::: SELECTED EXTRACT :::

Tiergarten, Landscape of Transgression

Tiergarten, Landscape of Transgression (This Obscure Object of Desire)

“If future norms of society will be dominated by the mantra of sustainability, convenience and security as opposed to liberté, egalité, fraternité, the question is where remains the space for the creative process of transgression” asked Rem Koolhaas during the opening of the Architecture Biennale in Venice in June 2014. Koolhaas’ question is a call to reconsider anew the urban realm and it is adopted in the conference to view Tiergarten, Berlin’s oldest park, as a unique and idiosyncratic landscape of transgression.

:::

> PROBLEMS TO SOLVE
1. In the Tiergarten text, when and where did Rem Koolhaas ask his question?
2. The Tiergarten text names the things that might dominate future norms of society. List every one.
3. From the Tiergarten text, reproduce the passage that opens with the words containing "Tiergarten, Landscape of Transgression (This" and closes with "landscape of transgression.".

::: RECORD EXCERPTS :::

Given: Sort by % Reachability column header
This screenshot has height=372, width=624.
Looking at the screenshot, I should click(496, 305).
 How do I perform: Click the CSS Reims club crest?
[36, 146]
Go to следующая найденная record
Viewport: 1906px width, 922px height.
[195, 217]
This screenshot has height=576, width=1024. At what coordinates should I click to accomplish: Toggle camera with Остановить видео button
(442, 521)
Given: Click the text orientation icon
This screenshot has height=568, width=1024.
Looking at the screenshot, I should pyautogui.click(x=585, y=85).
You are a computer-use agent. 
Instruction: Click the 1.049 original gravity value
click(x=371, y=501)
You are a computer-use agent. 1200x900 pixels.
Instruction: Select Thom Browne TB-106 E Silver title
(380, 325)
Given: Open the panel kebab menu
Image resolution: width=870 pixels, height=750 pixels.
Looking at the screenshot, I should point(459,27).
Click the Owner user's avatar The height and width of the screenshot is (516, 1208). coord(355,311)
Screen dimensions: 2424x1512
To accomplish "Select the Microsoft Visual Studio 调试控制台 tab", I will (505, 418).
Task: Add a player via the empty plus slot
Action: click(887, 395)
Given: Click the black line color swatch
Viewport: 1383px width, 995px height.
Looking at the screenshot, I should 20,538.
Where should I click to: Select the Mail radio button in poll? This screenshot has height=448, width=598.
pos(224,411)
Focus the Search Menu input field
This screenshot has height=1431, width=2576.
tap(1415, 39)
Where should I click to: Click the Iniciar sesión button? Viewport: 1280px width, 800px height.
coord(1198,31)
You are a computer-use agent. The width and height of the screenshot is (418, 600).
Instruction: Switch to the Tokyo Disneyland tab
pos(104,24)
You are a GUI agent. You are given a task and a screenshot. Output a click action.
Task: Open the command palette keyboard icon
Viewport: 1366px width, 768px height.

:::

> THE RESULTS
1. At the opening of the Architecture Biennale in Venice in June 2014.

2. Sustainability, convenience, security

3.
Tiergarten, Landscape of Transgression (This Obscure Object of Desire)

“If future norms of society will be dominated by the mantra of sustainability, convenience and security as opposed to liberté, egalité, fraternité, the question is where remains the space for the creative process of transgression” asked Rem Koolhaas during the opening of the Architecture Biennale in Venice in June 2014. Koolhaas’ question is a call to reconsider anew the urban realm and it is adopted in the conference to view Tiergarten, Berlin’s oldest park, as a unique and idiosyncratic landscape of transgression.